Today marks the start of the highly anticipated Supreme Court hearing in a test case brought by the Financial Conduct Authority (FCA) against eight insurers for Business Interruption insurance.
At the start of the coronavirus pandemic, the vast majority of insurers who provided disease and non-damage extensions to their business interruption wordings denied claims submitted in relation to COVID-19 under these extensions. However, following expedited proceedings brought by the FCA under the Test Case regime to the High Court, the court rejected the causation arguments raised collectively by insurers and found largely in favour of policyholders in relation to the sample wordings it considered.

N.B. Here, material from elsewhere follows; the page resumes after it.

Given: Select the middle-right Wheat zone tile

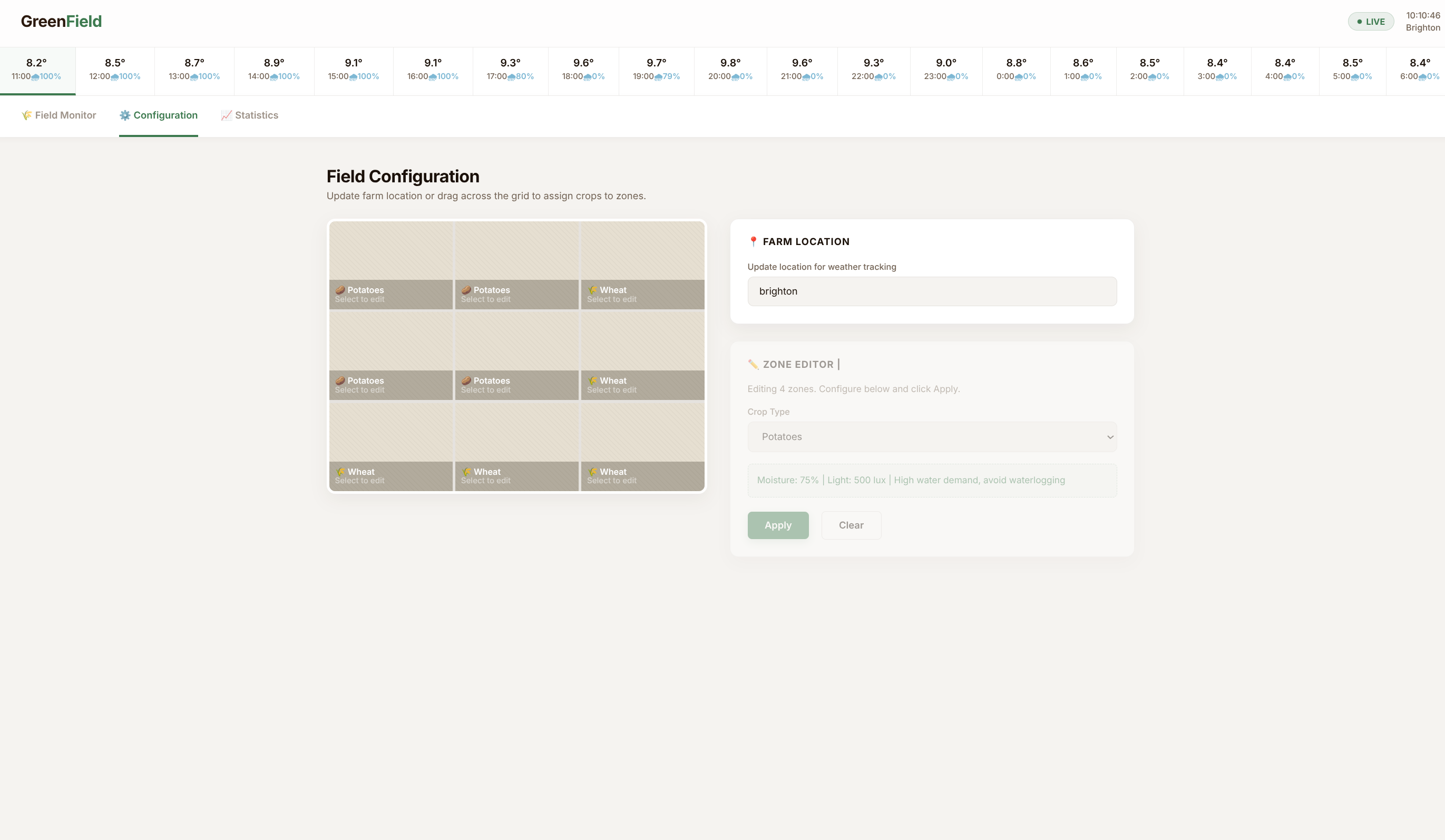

Whilst it was hoped that the parties would be able to reach agreement so that certainty could be achieved and an appeal would not be necessary, this did not occur. Six out of eight of the insurers who were involved in the test case were given permission to leapfrog appeal to the Supreme Court, bypassing the Court of Appeal, with only RSA dropping its appeal in relation to its RSA4 (Marsh/Resilience) Wording. The FCA has also appealed in respect of two of the policy types where the High Court found against the policyholders (QBE 2 and 3) and in relation to the more restrictive interpretations of some of the denial of access and hybrid wordings (i.e. those which contain cover for prevention of access and disease).

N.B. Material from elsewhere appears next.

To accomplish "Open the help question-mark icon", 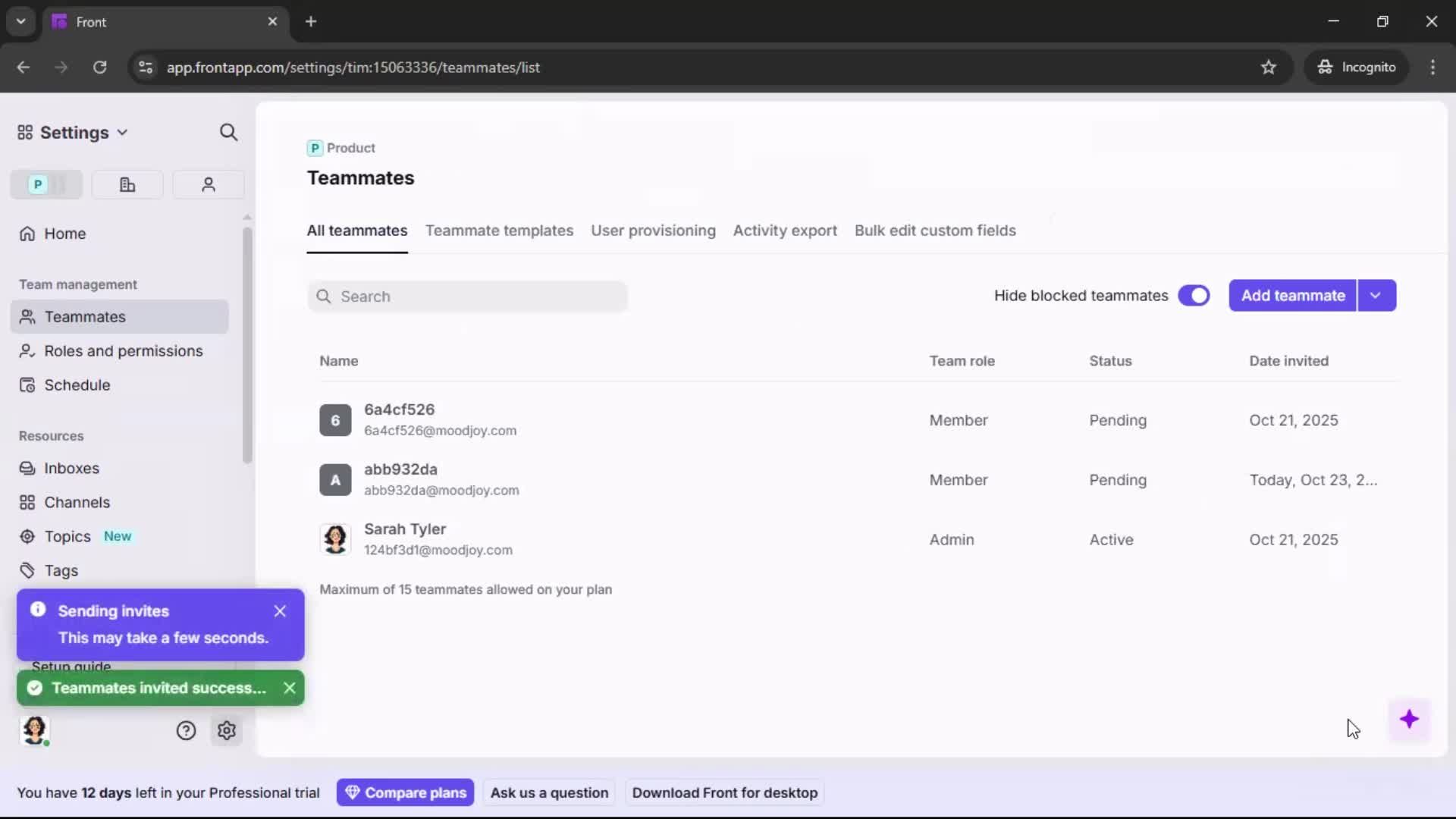I will click(x=186, y=730).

Insurers and policyholders will be closely watching the outcome of this case. Whilst there will be no further legal avenues to pursue after the Supreme Court judgment on the issues involved in the appeal, there could be scope to argue other allied points, which have not been considered as part of the test case. Should the Supreme Court largely follow the decision of the High Court, then this is likely to pave the way for policyholders to argue what are known as aggregation points under their policies. Aggregation, simply put how many occurrences there are under a policy, is a very fact specific and complex area. However, it will provide fertile territory for policyholders to argue that they have incurred several different occurrences of loss under their policies, leading in principle to multiple claims per policy and thereby considerably upping the potential bill for insurers.
The thousands of businesses with disease or non-damage denial of access wordings in their policies should take immediate action if they have not already done so to review their policy and take all necessary steps to maintain and pursue their claim. Great care should be taken to ensure that policy conditions in relation to notification and provision of information are met to avoid alternative arguments to deny coverage.